WHAT YOU SHOULD DO — Rename "Shopping" to "Boutiques" in the items starting at the line that contains "Blog (812, 42)" and ending at the last item, and write out those lines with nothing else altered.

(Dataset excerpt)
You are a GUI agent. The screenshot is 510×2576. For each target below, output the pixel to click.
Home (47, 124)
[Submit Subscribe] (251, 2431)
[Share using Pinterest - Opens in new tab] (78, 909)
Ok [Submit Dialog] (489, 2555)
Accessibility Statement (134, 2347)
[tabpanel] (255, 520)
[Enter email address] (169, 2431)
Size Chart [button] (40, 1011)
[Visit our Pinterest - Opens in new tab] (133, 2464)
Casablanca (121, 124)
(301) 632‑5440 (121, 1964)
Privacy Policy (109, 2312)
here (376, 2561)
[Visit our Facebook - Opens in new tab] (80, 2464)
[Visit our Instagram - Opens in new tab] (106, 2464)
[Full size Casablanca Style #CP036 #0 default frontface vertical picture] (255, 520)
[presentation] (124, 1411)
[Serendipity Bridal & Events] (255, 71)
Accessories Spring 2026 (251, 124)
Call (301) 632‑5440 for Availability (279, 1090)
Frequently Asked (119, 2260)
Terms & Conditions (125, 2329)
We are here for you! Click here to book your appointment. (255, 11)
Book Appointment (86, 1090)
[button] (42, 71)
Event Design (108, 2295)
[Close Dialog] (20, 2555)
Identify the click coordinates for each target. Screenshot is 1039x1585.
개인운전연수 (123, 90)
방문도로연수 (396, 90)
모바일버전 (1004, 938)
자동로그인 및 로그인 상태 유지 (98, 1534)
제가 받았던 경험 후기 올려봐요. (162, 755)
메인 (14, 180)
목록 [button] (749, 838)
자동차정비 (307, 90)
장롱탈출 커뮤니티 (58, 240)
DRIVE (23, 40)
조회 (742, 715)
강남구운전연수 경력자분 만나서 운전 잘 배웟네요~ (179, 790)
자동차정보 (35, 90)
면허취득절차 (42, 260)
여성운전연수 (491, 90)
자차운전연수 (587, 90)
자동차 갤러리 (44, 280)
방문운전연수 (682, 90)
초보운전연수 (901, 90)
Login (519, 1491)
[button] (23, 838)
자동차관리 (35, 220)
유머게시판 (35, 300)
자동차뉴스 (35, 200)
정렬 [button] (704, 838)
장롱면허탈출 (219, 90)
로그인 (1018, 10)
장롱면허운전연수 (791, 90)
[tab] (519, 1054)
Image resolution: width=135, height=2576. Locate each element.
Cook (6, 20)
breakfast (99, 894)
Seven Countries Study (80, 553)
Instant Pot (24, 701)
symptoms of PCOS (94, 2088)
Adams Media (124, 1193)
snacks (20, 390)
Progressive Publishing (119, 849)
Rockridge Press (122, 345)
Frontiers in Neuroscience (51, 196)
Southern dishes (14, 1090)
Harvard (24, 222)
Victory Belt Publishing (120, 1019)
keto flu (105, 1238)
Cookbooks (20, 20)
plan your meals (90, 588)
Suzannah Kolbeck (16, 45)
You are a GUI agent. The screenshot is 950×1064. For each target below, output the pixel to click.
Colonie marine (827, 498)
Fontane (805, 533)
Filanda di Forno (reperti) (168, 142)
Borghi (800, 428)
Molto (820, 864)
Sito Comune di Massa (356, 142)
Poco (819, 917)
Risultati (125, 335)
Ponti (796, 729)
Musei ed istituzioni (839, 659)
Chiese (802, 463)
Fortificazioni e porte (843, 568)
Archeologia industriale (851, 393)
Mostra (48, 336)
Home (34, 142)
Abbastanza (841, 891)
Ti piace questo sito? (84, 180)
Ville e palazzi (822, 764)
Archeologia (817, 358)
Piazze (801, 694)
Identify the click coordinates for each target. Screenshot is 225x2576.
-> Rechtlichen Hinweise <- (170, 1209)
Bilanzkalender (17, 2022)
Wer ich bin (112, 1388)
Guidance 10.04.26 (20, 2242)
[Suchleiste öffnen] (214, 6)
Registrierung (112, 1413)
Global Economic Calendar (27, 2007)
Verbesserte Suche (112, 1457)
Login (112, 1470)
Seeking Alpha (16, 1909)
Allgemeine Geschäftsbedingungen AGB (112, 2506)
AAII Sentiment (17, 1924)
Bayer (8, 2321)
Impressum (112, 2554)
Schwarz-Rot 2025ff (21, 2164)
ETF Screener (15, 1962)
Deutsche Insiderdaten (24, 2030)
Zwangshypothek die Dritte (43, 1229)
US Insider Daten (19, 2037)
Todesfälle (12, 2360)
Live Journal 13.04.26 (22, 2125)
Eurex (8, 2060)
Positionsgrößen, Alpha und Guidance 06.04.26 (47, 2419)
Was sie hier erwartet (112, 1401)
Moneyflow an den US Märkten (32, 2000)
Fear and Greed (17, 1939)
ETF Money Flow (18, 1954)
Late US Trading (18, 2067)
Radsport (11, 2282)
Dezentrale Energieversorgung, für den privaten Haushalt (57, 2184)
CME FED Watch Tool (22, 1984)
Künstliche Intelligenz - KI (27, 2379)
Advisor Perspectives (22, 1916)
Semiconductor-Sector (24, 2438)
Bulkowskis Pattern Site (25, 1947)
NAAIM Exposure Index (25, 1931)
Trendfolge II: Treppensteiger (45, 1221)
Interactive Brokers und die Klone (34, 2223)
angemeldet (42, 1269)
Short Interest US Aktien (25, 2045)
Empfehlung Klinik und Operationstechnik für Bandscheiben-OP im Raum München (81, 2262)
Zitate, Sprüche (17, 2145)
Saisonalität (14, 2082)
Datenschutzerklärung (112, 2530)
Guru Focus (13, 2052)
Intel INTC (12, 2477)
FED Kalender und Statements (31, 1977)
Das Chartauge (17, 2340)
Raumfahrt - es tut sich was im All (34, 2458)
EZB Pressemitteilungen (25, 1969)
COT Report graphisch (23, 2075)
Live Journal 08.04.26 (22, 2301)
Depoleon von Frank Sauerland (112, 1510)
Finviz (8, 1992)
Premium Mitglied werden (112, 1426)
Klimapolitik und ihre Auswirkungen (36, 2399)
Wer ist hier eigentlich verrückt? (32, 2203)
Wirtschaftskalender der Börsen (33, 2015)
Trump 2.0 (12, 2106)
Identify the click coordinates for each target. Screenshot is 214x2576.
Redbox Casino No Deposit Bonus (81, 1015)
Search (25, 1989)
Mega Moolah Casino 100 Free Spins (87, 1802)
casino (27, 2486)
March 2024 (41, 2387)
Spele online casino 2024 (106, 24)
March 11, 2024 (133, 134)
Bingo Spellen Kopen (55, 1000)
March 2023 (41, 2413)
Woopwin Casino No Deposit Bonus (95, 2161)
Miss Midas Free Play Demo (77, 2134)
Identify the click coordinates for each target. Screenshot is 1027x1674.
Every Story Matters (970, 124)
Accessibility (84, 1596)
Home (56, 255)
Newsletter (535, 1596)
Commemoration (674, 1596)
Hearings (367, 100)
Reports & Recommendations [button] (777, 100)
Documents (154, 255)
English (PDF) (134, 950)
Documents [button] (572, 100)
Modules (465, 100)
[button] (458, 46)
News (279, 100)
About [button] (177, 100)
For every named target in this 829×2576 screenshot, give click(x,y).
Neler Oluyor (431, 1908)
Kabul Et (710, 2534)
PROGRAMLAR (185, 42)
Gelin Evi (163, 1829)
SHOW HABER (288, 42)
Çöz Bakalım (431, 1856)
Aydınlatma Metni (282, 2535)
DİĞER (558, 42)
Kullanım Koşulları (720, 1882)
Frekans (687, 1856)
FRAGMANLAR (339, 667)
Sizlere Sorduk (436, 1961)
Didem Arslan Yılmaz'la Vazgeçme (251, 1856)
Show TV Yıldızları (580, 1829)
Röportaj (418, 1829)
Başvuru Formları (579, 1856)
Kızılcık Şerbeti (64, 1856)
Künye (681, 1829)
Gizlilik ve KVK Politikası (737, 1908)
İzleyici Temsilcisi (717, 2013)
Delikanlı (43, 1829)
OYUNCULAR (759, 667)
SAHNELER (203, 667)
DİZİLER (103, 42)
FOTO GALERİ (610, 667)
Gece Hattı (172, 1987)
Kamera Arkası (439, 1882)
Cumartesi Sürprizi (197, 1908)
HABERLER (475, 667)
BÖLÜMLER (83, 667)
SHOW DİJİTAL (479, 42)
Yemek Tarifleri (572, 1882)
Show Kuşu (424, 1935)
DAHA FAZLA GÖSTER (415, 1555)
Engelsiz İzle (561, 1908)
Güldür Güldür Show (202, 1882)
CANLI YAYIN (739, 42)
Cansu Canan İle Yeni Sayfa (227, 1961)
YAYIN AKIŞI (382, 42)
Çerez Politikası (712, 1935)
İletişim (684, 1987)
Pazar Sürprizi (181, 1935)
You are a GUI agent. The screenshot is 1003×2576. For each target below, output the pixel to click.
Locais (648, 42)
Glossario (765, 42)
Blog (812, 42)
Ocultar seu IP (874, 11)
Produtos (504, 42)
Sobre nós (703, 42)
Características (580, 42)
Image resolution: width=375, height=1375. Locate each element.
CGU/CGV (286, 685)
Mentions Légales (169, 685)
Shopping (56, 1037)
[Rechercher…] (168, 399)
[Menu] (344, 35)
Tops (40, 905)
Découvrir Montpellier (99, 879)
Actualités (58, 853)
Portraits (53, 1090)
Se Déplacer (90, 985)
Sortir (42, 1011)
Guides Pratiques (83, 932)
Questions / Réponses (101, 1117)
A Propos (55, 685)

EXERCISE SOLUTION —
Blog (812, 42)
Ocultar seu IP (874, 11)
Produtos (504, 42)
Sobre nós (703, 42)
Características (580, 42)
Image resolution: width=375, height=1375. Locate each element.
CGU/CGV (286, 685)
Mentions Légales (169, 685)
Boutiques (56, 1037)
[Rechercher…] (168, 399)
[Menu] (344, 35)
Tops (40, 905)
Découvrir Montpellier (99, 879)
Actualités (58, 853)
Portraits (53, 1090)
Se Déplacer (90, 985)
Sortir (42, 1011)
Guides Pratiques (83, 932)
Questions / Réponses (101, 1117)
A Propos (55, 685)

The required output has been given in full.